■ PROBLEM: Show each line of the entries below that contains the string "bounding". Case matters.

■ STUDY MATERIAL:
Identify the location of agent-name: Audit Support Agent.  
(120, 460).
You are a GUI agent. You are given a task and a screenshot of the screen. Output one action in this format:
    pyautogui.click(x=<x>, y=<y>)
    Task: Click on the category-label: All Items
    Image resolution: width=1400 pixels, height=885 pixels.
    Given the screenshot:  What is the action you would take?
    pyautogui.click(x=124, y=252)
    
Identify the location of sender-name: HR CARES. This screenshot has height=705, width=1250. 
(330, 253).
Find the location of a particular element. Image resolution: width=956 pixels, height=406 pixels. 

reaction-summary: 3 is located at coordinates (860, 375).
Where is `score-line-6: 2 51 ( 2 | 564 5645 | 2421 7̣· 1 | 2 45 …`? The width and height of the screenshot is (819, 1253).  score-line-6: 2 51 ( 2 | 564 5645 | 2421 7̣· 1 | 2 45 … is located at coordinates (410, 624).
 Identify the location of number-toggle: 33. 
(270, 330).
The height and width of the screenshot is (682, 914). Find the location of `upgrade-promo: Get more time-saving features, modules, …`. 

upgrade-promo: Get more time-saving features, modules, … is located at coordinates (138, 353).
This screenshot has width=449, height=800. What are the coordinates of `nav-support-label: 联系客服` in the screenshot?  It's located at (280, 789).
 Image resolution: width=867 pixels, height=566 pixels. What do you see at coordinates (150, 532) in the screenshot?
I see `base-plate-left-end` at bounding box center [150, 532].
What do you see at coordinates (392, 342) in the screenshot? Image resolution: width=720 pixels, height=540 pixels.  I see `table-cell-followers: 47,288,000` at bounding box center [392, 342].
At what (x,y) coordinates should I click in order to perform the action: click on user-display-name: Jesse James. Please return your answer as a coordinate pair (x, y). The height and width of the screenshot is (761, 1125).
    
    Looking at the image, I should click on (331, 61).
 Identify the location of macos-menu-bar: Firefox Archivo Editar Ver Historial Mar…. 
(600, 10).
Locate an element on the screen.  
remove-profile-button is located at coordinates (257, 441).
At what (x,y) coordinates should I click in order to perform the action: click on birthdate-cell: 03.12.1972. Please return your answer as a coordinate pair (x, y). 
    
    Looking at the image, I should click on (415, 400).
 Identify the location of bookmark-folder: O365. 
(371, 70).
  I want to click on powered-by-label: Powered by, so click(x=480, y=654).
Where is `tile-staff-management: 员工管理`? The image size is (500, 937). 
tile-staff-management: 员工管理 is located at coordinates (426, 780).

■ COMPLETED TASK:
I see `base-plate-left-end` at bounding box center [150, 532].
What do you see at coordinates (392, 342) in the screenshot? Image resolution: width=720 pixels, height=540 pixels.  I see `table-cell-followers: 47,288,000` at bounding box center [392, 342].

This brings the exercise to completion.